Good deal guys I unfortunately went out on disability at 50 lost all other pensions.

Warren


----------



## mike243 (Nov 16, 2022)

_back when I started working the early retirement was at 58, now its 62 maybe but think full retirement is 65-67 , wife sez 2-3 more years not sure i got that left in me_


----------



## Colin1230 (Nov 16, 2022)

Financial Advisors say to draw SS as soon as possible.  I retired early at age 60 with a company pension after 40 years with the gas company.  The pension plan bridged my SS until age 62.  Damn, that was nice.


----------



## Brokenhandle (Nov 16, 2022)

Someone here about 30 miles away from me is gonna have a nice retirement...just sold farmground for $30,000 / acre, beat the old record by about $4000 ...some pretty good security as well...except what's paid in for taxes.

Ryan


----------



## GonnaSmoke (Nov 16, 2022)

Newglide said:


> Congratulations!! Yeah once you hit 50 it becomes a goal. Hope you enjoy it


My goal when I turned 50 was to pay off the house and become debt free. Then it was to live long enough to enjoy the fruits of my labors...


GaryHibbert said:


> Congrats on living long enough to collect it.  Up here we get it at 65--sadly not available early.  I don't know, but if your SS is better than our OAS (Old age security).  I get $685.50 a month, and applied as soon as possible--(Big Sigh), 8 years ago.  So at your age, you're still a young pup.
> Gary


Thanks Gary. Now the goal is to live ling enough to beat the system. My SS is considerably more than your OAS...


mike243 said:


> _back when I started working the early retirement was at 58, now its 62 maybe but think full retirement is 65-67 , wife sez 2-3 more years not sure i got that left in me_


Mike, there was no way I could work until I was 65-67, I definitely didn't have that in me. But sometimes you gotta do what you gotta do...


Colin1230 said:


> Financial Advisors say to draw SS as soon as possible.  I retired early at age 60 with a company pension after 40 years with the gas company.  The pension plan bridged my SS until age 62.  Damn, that was nice.
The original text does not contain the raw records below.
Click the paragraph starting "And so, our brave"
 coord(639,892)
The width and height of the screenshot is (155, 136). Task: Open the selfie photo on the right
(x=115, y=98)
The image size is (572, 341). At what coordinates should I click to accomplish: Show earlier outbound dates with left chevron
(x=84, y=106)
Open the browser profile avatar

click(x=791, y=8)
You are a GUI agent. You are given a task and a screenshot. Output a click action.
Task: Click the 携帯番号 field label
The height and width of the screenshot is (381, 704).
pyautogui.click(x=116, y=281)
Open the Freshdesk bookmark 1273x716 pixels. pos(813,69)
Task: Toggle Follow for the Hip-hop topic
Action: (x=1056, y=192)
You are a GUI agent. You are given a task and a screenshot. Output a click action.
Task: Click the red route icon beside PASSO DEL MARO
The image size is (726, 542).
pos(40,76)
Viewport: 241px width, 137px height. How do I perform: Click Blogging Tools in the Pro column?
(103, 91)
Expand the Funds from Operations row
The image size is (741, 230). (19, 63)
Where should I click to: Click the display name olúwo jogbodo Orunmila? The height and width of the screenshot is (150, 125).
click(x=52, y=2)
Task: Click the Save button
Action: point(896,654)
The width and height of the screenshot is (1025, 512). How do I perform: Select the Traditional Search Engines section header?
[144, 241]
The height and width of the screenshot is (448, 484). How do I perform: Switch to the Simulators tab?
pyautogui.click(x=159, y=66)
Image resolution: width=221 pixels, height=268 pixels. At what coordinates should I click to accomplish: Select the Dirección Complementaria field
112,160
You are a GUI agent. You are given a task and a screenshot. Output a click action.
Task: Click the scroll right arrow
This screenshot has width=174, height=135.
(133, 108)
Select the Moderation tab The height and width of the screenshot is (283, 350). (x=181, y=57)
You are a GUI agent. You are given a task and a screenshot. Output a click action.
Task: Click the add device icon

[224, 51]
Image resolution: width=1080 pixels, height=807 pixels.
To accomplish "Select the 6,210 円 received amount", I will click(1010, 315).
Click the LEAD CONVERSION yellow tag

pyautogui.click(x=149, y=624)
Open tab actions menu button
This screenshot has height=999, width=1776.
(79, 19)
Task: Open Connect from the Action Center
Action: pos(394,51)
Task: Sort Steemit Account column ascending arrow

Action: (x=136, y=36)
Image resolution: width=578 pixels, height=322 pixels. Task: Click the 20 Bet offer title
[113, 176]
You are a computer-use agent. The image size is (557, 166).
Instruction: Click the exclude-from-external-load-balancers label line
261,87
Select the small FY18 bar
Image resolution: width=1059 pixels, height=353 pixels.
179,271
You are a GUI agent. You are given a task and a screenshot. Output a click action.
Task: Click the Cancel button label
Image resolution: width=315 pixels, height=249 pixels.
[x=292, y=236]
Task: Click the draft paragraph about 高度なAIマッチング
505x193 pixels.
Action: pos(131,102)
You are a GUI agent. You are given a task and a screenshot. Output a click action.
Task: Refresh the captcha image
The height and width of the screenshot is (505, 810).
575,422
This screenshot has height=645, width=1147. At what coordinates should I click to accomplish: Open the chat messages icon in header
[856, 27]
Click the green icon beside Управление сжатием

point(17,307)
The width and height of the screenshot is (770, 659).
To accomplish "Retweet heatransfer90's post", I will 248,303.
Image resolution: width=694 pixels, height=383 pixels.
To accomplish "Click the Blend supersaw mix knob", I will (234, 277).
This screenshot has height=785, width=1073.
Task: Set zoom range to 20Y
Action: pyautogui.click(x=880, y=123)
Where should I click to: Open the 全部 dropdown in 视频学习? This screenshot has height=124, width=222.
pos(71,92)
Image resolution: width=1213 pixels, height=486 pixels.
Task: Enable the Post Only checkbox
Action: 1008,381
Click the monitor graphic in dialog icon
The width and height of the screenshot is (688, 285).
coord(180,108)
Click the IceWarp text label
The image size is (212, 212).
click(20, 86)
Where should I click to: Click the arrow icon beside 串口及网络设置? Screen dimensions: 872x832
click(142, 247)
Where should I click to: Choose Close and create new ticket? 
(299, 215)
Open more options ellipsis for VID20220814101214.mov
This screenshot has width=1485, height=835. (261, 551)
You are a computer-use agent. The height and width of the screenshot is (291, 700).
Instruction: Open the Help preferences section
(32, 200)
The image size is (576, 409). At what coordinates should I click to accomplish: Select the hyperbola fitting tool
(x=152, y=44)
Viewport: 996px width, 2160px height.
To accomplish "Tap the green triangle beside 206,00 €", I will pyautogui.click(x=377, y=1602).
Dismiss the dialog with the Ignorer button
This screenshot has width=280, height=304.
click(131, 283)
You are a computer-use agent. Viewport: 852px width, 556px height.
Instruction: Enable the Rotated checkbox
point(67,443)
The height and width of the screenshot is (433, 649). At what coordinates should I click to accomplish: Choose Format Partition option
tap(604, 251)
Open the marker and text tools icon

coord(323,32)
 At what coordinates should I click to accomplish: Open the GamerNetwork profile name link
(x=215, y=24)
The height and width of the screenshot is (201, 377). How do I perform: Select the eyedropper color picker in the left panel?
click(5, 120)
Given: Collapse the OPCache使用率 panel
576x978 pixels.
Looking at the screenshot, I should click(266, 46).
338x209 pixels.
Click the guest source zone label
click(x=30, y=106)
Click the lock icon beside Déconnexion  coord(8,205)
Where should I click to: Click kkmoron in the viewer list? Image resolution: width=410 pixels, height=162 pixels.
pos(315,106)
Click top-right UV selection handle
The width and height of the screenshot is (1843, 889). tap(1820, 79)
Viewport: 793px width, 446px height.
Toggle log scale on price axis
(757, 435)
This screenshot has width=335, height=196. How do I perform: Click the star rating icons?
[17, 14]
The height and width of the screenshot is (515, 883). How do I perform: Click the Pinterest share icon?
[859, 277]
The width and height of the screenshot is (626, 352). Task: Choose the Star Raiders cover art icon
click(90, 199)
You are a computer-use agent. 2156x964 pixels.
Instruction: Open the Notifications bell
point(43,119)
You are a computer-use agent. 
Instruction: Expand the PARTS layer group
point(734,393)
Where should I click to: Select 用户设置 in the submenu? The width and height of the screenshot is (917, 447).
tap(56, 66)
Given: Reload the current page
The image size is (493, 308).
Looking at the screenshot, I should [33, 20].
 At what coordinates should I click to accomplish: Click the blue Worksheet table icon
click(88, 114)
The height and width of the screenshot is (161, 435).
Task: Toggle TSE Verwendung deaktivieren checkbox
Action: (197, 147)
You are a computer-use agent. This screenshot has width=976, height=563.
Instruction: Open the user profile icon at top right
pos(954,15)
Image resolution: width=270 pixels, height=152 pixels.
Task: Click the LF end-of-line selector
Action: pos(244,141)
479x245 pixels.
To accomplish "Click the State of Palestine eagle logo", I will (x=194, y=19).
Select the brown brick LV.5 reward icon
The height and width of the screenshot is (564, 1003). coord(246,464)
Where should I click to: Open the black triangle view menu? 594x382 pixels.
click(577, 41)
Mine said that, too as long as you've got your financial house in order. Lots of debt and/or no appreciable savings means working a lot longer and waiting to draw SS...


----------



## GonnaSmoke (Nov 16, 2022)

Brokenhandle said:


> Someone here about 30 miles away from me is gonna have a nice retirement...just sold farmground for $30,000 / acre, beat the old record by about $4000 ...some pretty good security as well...except what's paid in for taxes.
> 
> Ryan


I wouldn't mind having a bunch of farmland to sell for that price, but hopefully it remains as farmland. I, for one, appreciate and respect what farmers do for us all...


----------



## smokeymose (Nov 16, 2022)

I'd been paying into S.S. since my first summer job at J.C.Penney's while in High School (I think it was '69) and I didn't know what it was. Just another tax. I retired at 65 in '18 and don't feel one bit guilty about collecting. I paid more into S.S. over the years than into my 401k.
You're not ready for the "Old Folks Home" but ready to sit back and enjoy the fruits of your life-long labors...


----------



## chopsaw (Nov 16, 2022)

smokeymose said:


> don't feel one bit guilty about collecting.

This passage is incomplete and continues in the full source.